E’ stata pubblicata in rete una lettera aperta a Renzi, firmata da alcuni esponenti italiani del settore noti a livello internazionale, dove vengono messi in discussione i criteri per la scelta di Marco Carrai alla guida della cybersicurezza nazionale.
Tra i firmatari troviamo nomi come Fabio Pietrosanti, co-creatore del Centro Hermes per la trasparenza e i diritti umani digitali; Andrea Barissani, amministratore delegato di Inverse Path; Pasquale Stirparo, senior security e incident response engineer delle aziende di Fortune 500, e Matteo Flora, founder di The Fool. La missiva è anche aperta ad altre eventuali sottoscrizioni.
Il testo non è assolutamente un attacco personale a Carrai, fedelissimo del premier, il cui nome non è nemmeno citato, tuttavia appare lampante la sua chiamata in causa. Ad essere messe sotto accusa sono le scelte di Renzi relative alla cybersicurezza, un ambito che è già e sta diventando sempre più importante per il Paese.
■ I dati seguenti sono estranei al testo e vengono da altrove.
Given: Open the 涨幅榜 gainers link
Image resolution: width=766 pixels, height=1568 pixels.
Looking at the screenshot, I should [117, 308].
In questo contesto il ruolo di Carrai non è ancora stato definito con precisione. Si sa solo che si tratterebbe di un incarico di carattere consulenziale, mentre l’unica autorità politica preposta alla gestione dei servizi di sicurezza “è e sarà il senatore Marco Minniti”, come ha spiegato il ministro delle Riforme Maria Elena Boschi in risposta ad un’interrogazione parlamentare di Sinistra Italiana.
Gli esperti nella lettera hanno individuato tre criticità nella nomina. Innanzitutto ci sono dubbi sui criteri usati da Renzi nella selezione perché le particolarità di un settore così delicato richiederebbero “figure di comprovata capacità, in possesso di un’approfondita ed aggiornata comprensione dei problemi e degli scenari globali, nonché un curriculum adeguato sia in termini di formazione specifica che di esperienze”. In secondo luogo i firmatari della lettera esprimono il timore di vanificare o sminuire anni di lavoro da parte di persone ed enti che dal 2013, quando furono istituiti con il “Piano nazionale per la protezione cibernetica e la sicurezza informatica”, stanno lavorando per mettere a punto e far funzionare “una macchina articolata”. Terza preoccupazione è il mancato coinvolgimento dei talenti italiani di respiro internazionale.
Nella lettera spuntano, infine, critiche alla somma di 150 milioni previsti nella legge di stabilità e stanziati dal governo per la cyber sicurezza.